If the Phillies Finally Make the Playoffs, They’ll Have J.T. Realmuto to Thank

© Bill Streicher-USA TODAY Sports

In 2018, a Philadelphia Phillies team made up mostly of homegrown players ran out of gas down the stretch. Rookie manager Gabe Kapler’s club held first place into the second week of August, then (to use the scientific term) crapped the bed. After an 8-20 September, Philadelphia ended the season in third place, two games under .500 and 10 games adrift of the first-place Braves.

So they went out that offseason and got some reinforcements: Bryce Harper, obviously, but also one Jacob Tyler “J.T.” Realmuto, one of the best catchers in baseball. The same thing happened in 2019, so the Phillies cashiered Kapler and replaced him with Joe Girardi, and lavished a nine-figure contract on Zack Wheeler. In 2020, they once again fumbled an easy path to the playoffs, so ownership cleared out the front office. In 2021 it happened once more: Hot start, followed by months of stepping on banana peels, and wobbling to a record in the neighborhood of .500.

The Phillies, despite not having made the playoffs in a decade, have been in win-now mode for four or five years, and with each brigade of reinforcements (most recently Kyle Schwarber and Nick Castellanos), Realmuto gets taken more and more for granted.

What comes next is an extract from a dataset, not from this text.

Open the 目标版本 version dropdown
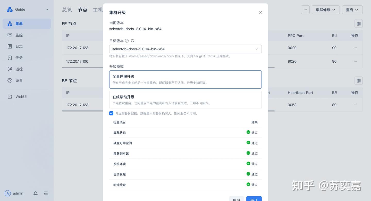 pyautogui.click(x=185, y=49)
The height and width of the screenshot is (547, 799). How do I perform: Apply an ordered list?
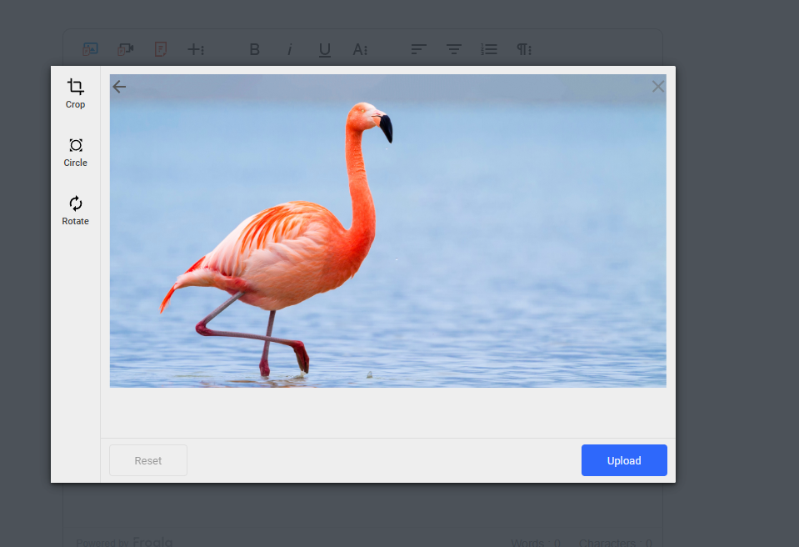tap(488, 49)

He’s now one of six Phillies on a contract worth $70 million or more, and just another foot soldier in a lineup that features the reigning National League MVP, this year’s NL home run leader, and two recent first-round picks.

But Realmuto is the primary reason the great annual bed-encrappening has not befallen Philadelphia this year.

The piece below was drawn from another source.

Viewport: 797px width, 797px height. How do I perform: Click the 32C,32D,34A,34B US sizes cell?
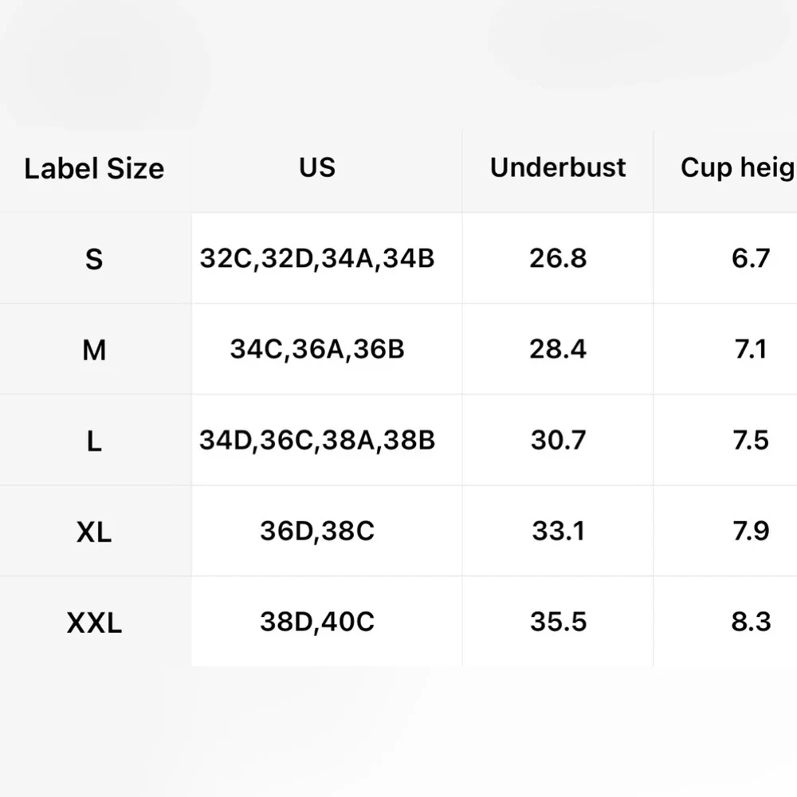click(x=317, y=258)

Not only has Realmuto been the Phillies’ best player by WAR this season (6.2, and to give you a sense of by how much, Harper and Rhys Hoskins are tied for second among position players at 2.4), he’s carried the offense since the All-Star Break.

Realmuto has had his current reputation as one of the best two-way catchers in baseball for years, and he deserves it. But he’s never been a put-the-team-on-his-back-type player. He’s an elite defender and a great all-around athlete for his position, but as a hitter, he’s just good. He walks enough, but not so much that he’ll tickle a .400 OBP. He hits for power, but it’s 20-homer, 30-doubles power. In each of the past six seasons, he’s batted between .263 and .278, posted an OBP between .328 and .349, and slugged between .439 and .493. He’s the model of consistency, but merely an above-average hitter.

That’s been borne out by his occasional cameos at first base and DH; Realmuto’s bat is usually strong enough to warrant staying in the lineup when he’s not catching, and since he’s on a $115 million contract, maybe he could transition to first full-time. (A noisy plurality of Phillies fans want to trade Hoskins, for reasons I’m not sure I understand.)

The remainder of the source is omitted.